My Lords, I was not going to take part in this short debate, but I am drawn into it by some of the comments that the noble Lord made. In respect of future funding, it is an absolutely valid point that we should have regard to the liability we are accruing, and we should work out how we want to fund it. That is open for debate, and I do not take issue with it in any way, shape or form. But the central point is that we employ public service workers on a contract which is in part what we pay them now and in part what they will get in the future. There is an obvious trade-off between the fact that they will be earning less during their working lifetime but probably for a better pension.
Indeed, I look to my sons, if I may. One is a police constable in Scotland. Before he became a police constable, he ran a hotel and got a degree in hotel management. He is now being paid about two-thirds of what he would have earned as a hotel manager, where he would have been funding his own pension on auto-enrolment. He is doing what he loves doing and has chosen it because he looks at what he will get in retirement as part of the package for the service he gives now. My other son is a primary school teacher in south London, who also has a degree in hospitality and ran a hotel. As somebody in the hospitality industry, I am doing my best to talk the industry down, but I do not mean to do that. The point I mean to make is that they both decided they had vocations and both have given up a considerable amount of current earnings to do something in public service that they like.
So, although I agree entirely that we should look at funding, I disagree that defined benefit schemes are inherently wrong. I am a trustee of the Parliamentary Contributory Pension Fund. MPs put in roughly 11%; the Treasury puts in 10%; it is fully funded and all the liabilities are covered. The noble Lord said—I wrote it down—that 20% of the privileged have awarded themselves a pension. I take issue with that. Tell it to the police constable being spat at in the aftermath of Covid on the streets of Aberdeen. Tell it to the primary school teacher who is there for 12 or 14 hours looking after a disabled child and getting them to where they ought to be. Tell it to a nurse who is working a second shift on A&E. If we want public service workers, we either pay them today and tomorrow with a good pension or we up the cost of the public sector by 30% today. It is one or the other.
My Lords, I will say only a couple of things. The first is that this is asking for a review and transparency. It is necessary for us to know the liabilities that are stacked up; there is no getting away from that. My experience in this came in the financial crisis, when I was in Europe and chair of the Economic and Monetary Affairs Committee. We were doing battle with the IMF and the troika and all the cuts that were happening to pensions—for instance in Greece, where they halved all the defined benefit pensions. Over time, the courts have reinserted a lot of them, so they have come back again. That reflects the point about bargains and promises being made—although we have heard today about promises being made and then not happening for some of the erstwhile public sector that unfortunately went through a privatisation.

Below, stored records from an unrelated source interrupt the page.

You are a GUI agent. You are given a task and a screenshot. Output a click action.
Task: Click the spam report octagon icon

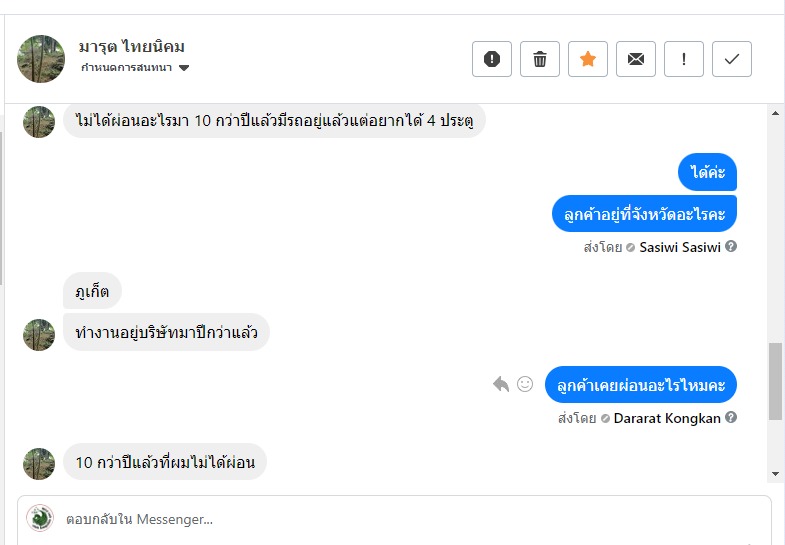coord(492,59)
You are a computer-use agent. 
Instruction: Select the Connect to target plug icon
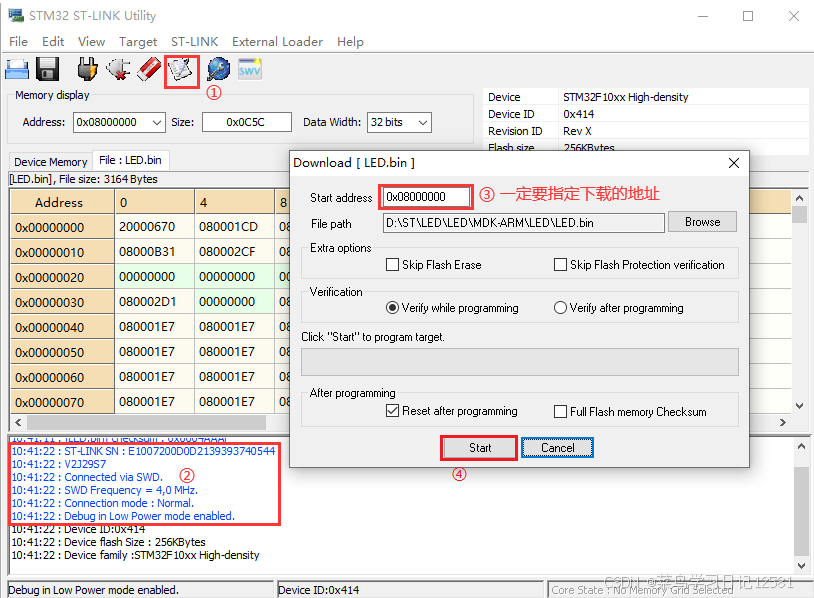click(87, 68)
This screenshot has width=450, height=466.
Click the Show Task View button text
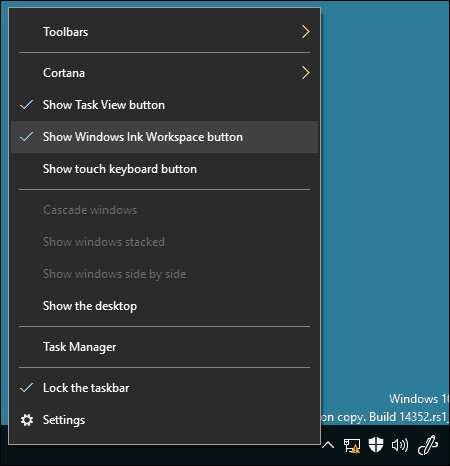pos(104,105)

I see nothing wrong with a review and nothing wrong with the cost of these things being more public knowledge, and I am also for a considered look at whether they have to phase out in the future, whether we have to pay more for these jobs and whether we have to have something that is more together. Although different people might be on different sides of the argument, the fact is that if the crunch time comes—if we have to have the IMF in—I know where the finger will be pointing first, because “been there, done that”. So, let us have a review.